TO BE DONE ▸ Starting at the first line of the entries and stopping after the line that contains "tap(967, 73)", rewrite those lines as a numbered list, leaving out any blank lines.

TASK INPUTS ▸
((

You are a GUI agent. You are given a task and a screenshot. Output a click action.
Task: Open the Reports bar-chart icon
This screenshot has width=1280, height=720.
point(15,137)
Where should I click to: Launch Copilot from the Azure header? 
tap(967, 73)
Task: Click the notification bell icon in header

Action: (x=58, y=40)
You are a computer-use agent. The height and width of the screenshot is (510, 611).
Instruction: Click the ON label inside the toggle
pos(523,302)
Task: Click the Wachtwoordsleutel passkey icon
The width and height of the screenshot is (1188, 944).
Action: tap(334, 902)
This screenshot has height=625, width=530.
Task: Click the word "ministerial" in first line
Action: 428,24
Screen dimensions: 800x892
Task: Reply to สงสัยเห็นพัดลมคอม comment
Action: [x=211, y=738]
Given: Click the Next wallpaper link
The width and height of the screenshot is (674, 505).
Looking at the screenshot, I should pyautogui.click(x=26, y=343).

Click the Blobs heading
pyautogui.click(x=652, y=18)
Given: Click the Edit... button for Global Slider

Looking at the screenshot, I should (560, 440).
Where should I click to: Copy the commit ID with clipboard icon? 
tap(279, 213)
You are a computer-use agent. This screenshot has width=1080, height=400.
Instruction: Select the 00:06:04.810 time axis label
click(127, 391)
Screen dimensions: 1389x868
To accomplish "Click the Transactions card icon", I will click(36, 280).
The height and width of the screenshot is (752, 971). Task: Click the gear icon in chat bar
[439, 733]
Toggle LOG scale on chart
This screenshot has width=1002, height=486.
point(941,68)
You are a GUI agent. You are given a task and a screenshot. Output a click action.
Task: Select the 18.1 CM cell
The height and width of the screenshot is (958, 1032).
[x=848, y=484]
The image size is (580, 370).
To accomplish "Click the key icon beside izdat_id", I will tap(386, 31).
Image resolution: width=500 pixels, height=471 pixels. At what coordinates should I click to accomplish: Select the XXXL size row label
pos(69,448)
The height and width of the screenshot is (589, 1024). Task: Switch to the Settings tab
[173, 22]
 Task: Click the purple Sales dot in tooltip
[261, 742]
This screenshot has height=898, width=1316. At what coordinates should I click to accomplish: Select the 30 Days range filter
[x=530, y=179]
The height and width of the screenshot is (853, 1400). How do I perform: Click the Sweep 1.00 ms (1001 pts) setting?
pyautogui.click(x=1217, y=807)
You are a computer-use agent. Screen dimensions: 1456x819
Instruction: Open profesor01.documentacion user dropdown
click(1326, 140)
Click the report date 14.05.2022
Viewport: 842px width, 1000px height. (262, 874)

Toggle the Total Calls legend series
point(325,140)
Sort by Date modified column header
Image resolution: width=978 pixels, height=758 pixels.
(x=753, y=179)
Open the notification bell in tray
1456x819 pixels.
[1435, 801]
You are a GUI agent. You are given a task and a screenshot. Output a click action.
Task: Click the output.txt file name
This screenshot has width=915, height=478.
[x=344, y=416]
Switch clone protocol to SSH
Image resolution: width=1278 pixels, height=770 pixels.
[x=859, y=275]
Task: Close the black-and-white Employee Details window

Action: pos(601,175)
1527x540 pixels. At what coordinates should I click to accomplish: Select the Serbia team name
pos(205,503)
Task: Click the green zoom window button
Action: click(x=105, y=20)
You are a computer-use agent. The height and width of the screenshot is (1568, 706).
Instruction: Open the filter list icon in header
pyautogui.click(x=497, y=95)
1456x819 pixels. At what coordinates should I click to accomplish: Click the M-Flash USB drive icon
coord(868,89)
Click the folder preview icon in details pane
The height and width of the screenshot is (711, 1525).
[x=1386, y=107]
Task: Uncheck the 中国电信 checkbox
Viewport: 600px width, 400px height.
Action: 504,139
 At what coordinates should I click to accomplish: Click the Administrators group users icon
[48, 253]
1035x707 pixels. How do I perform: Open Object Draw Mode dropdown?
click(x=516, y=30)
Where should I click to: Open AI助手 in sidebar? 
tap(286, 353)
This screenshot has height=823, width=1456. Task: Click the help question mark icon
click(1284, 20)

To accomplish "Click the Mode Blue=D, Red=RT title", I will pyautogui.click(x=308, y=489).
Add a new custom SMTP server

))

FULL SOLUTION ▸
1. You are a GUI agent. You are given a task and a screenshot. Output a click action.
2. Task: Open the Reports bar-chart icon
3. This screenshot has width=1280, height=720.
4. point(15,137)
5. Where should I click to: Launch Copilot from the Azure header? 
6. tap(967, 73)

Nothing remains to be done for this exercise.